Nel loro ritorno a casa, Pio D’Antini e Amedeo Grieco hanno firmato il loro esordio alla regia con “Oi vita mia”, pellicola che sta conquistando pubblico e critica. Un film che strappa risate spontanee e autentiche, ma che allo stesso tempo induce a riflettere, a commuoversi e a osservare la loro terra con uno sguardo rinnovato. Un debutto registico che ha sorpreso anche gli osservatori più esigenti, quelli che difficilmente concedono sconti, neppure ai maestri del cinema.
Il riconoscimento della città
La Città di Foggia ha voluto applaudere pubblicamente il duo comico, oggi registi, ringraziandoli per aver raccontato la loro terra con orgoglio, sensibilità e un linguaggio capace di parlare a tutti. Il messaggio positivo, la scelta di coinvolgere attori, maestranze e addetti ai lavori del territorio e la valorizzazione dell’identità foggiana attraverso la forza delle immagini sono stati sottolineati come elementi centrali del loro lavoro.

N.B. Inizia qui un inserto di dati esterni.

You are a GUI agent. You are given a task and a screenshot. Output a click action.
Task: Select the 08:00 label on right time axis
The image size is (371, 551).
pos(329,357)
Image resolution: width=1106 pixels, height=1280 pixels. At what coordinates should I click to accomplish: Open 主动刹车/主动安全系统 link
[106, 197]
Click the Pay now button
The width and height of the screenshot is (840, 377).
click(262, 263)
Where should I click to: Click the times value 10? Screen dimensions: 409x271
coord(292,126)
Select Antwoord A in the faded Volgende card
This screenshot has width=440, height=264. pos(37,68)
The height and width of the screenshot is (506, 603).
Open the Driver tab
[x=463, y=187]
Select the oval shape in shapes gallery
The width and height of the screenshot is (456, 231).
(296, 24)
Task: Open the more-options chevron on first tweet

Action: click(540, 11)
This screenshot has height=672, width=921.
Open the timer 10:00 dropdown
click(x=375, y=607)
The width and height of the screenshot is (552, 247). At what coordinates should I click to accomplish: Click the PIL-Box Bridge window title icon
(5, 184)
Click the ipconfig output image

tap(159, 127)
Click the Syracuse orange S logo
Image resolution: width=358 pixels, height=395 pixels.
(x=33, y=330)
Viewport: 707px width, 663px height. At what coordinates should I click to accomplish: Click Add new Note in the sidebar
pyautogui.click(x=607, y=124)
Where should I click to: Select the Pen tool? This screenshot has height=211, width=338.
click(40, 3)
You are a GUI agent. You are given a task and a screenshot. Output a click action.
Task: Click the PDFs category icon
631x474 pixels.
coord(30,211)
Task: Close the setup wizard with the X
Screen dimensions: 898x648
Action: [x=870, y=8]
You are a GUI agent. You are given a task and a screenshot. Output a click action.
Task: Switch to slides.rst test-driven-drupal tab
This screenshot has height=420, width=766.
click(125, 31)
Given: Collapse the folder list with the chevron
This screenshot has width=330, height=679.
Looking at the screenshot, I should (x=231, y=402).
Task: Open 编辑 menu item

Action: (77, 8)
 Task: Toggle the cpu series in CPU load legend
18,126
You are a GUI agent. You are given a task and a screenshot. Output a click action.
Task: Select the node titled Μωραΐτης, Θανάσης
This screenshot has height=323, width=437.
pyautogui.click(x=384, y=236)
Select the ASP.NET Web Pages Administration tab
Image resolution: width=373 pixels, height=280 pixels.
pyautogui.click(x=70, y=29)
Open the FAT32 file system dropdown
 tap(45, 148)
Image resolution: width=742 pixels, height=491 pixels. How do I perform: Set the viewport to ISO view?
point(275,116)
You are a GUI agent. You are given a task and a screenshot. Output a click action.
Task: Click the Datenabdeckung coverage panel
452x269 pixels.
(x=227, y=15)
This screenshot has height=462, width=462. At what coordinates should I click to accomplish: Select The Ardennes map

Il cinema come motore di promozione territoriale
Nel commento ufficiale, l’amministrazione ha ricordato gli sforzi compiuti negli ultimi anni per sostenere e rilanciare la produzione cinematografica locale. Foggia ha aderito convintamente all’Apulia Film Commission e ha rafforzato il proprio ruolo in festival e rassegne del settore, dal Foggia Film Festival al “Monde”, fino alla prima edizione foggiana della rassegna “Schermi”, accolta con grande partecipazione.
Il film di Pio e Amedeo arriva dunque in un contesto cittadino che investe sempre di più sulla cultura cinematografica come strumento di promozione, identità e sviluppo.
Un plauso al cinema e ai suoi valori
“Oi vita mia” rappresenta un’opera che, pur nella leggerezza, riesce a restituire un affresco sincero della Capitanata. Il Comune ha voluto sottolineare come il progetto del duo foggiano non sia solo un successo artistico, ma anche un tributo alla loro comunità d’origine e un tassello importante nel racconto moderno del territorio.
Un plauso, dunque, non solo al buon cinema, ma ai valori che esso è in grado di trasmettere quando nasce da uno sguardo autentico e profondamente legato alle proprie radici.